Berbahagialah Orang Yang Diampuni Pelanggarannya Yang Dosanya Ditutupi! Mazmur 32:1-11

Khotbah Berdasarkan Mazmur 32:1-11
Saudara-saudara, di dunia yang sibuk ini, manusia berlomba mencari kebahagiaan. Ada yang mengejarnya melalui harta, pencapaian, atau pengakuan orang lain. Tapi Pemazmur membuka kitabnya dengan kalimat yang mengejutkan: "Berbahagialah orang yang diampuni pelanggarannya, yang dosanya ditutupi!" Kebahagiaan sejati, menurut Alkitab, bukan terletak pada apa yang kita raih, tapi pada apa yang kita terima: pengampunan. Bukan pada topeng yang kita kenakan, tapi pada kebenaran yang kita akui di hadapan Sang Pencipta.

CUPLIKAN BARIS:
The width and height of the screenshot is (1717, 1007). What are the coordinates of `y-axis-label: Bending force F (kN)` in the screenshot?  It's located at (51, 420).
==
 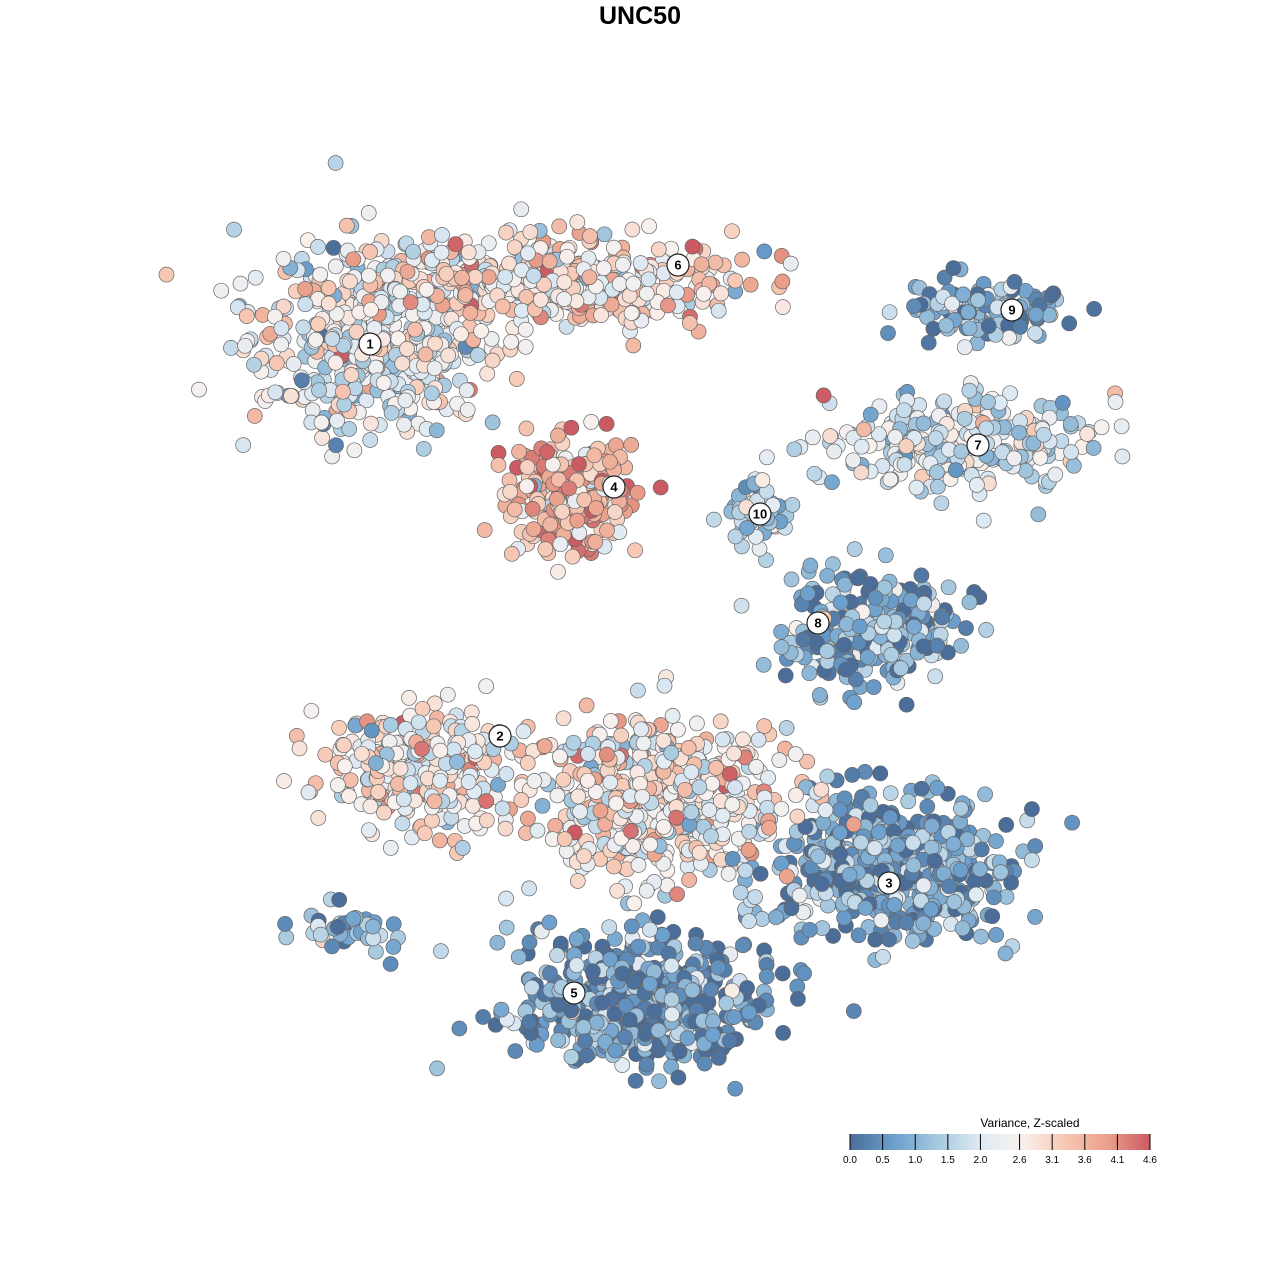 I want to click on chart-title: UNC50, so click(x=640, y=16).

PERINTAH A: Menurut khotbah tentang Mazmur 32 ini, di mana letak kebahagiaan sejati?
PERINTAH B: Teruskan khotbah tentang Mazmur 32:1-11 itu mulai dari kalimat terakhirnya.

TEMPAT JAWABAN A: Kebahagiaan sejati terletak pada apa yang kita terima, yaitu pengampunan, bukan pada apa yang kita raih.

TEMPAT JAWABAN B:
Mazmur 32 bukan sekadar puisi religius. Ini teriakan lega dari seseorang yang pernah terkubur dalam kegelapan dosa, lalu merasakan cahaya kasih karunia. Daud, sang raja, penulis mazmur ini, tahu betapa pahitnya menyembunyikan kesalahan. Tulang-tulangnya mengering, tenaganya lenyap seperti uap di musim panas, karena ia memilih diam—sampai akhirnya ia berteriak, "Ya Tuhan, aku mengaku dosaku!"
Bayangkan beban yang diangkatnya saat pengakuan itu keluar. Seperti rantai yang terlepas dari kaki seorang tahanan, atau batu karang yang runtuh dari dada. Tapi mengapa begitu sulit bagi kita untuk mengakui kesalahan? Karena pengakuan menuntut kerendahan hati—mengakui bahwa kita rapuh, bahwa kita bukan pahlawan tanpa noda. Daud, sang pemenang Goliat, pun harus berlutut dan berkata, "Aku telah berbuat dosa." Inilah paradoks iman: kebahagiaan sejati dimulai ketika kita berhenti berpura-pura kuat.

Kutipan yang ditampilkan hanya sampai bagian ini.